Profitons-en. Que nos armes soient affûtées pour les prochaines secousses. Que nous ne rations pas le coche, cette fois. Car que s’est-il produit, en 2008, après la chute de Lehman Brothers ? Nos adversaires eux-mêmes, les libéraux, déclaraient leur système coupable, pourri, pervers, et promettaient qu’ils ne recommenceraient plus. Ils ont recommencé. Cinq ans plus tard, tel un phénix renaissant de ses cendres, leur système coupable, pourri, pervers, est à nouveau debout. Mais la faute à qui ? Parce qu’ils étaient trop forts ou parce que nous étions trop faibles ? Un boulevard était ouvert, mais nos idées n’étaient pas mûres, et sans force politique pour les porter, et nous avons défilé, par trois fois, par millions, au printemps 2009, avec ce slogan creux, insignifiant : Nous ne paierons pas leur crise.

C’est la mère des batailles, les idées.
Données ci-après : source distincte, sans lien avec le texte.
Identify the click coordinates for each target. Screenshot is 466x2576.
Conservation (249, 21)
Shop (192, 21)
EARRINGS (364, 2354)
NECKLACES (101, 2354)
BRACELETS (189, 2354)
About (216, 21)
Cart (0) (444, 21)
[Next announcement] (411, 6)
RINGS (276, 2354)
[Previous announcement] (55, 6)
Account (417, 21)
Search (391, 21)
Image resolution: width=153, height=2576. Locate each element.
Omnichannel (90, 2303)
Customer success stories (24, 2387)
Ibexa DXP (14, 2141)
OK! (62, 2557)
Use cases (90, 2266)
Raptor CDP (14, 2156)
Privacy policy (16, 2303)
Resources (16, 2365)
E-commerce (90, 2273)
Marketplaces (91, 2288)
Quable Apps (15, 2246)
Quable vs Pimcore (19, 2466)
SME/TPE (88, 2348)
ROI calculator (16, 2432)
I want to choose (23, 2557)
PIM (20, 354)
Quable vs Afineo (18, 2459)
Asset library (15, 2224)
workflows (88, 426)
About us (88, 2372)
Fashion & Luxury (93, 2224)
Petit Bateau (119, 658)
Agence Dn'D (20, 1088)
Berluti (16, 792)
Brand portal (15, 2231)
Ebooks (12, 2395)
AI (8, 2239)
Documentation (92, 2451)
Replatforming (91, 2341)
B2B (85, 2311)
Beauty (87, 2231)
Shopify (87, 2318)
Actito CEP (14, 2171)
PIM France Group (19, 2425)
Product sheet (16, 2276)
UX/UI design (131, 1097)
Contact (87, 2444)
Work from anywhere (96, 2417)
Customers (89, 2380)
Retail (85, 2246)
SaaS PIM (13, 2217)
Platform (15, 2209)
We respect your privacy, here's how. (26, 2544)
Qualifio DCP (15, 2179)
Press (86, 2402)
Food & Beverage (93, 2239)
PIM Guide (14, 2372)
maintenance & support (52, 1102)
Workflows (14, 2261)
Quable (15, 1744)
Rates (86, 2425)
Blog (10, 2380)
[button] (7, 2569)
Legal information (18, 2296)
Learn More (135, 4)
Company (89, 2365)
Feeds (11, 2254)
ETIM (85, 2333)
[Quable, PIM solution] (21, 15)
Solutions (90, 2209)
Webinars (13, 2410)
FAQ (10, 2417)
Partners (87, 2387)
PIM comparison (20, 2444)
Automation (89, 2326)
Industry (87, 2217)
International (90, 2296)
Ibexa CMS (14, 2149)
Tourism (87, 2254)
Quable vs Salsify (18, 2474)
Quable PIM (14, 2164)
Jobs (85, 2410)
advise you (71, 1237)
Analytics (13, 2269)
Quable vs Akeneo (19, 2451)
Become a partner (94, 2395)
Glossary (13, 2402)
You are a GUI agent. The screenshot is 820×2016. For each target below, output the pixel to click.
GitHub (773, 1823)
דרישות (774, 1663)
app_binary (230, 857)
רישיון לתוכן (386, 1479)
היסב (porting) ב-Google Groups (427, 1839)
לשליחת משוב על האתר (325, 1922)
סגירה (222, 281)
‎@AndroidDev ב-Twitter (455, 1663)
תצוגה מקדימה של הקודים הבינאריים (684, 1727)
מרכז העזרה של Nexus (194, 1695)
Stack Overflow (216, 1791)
Si on la perd, ou qu’on ne la mène pas, si les esprits ne sont pas conquis et prêts à conquérir, difficile, derrière, de se lancer dans les luttes sociales, dans l’affrontement électoral – ou alors sur des bases fragiles, étriquées.

Extrait d’un dossier « La bataille des idées » signé François Ruffin dans le journal Fakir n°62 de septembre 2013.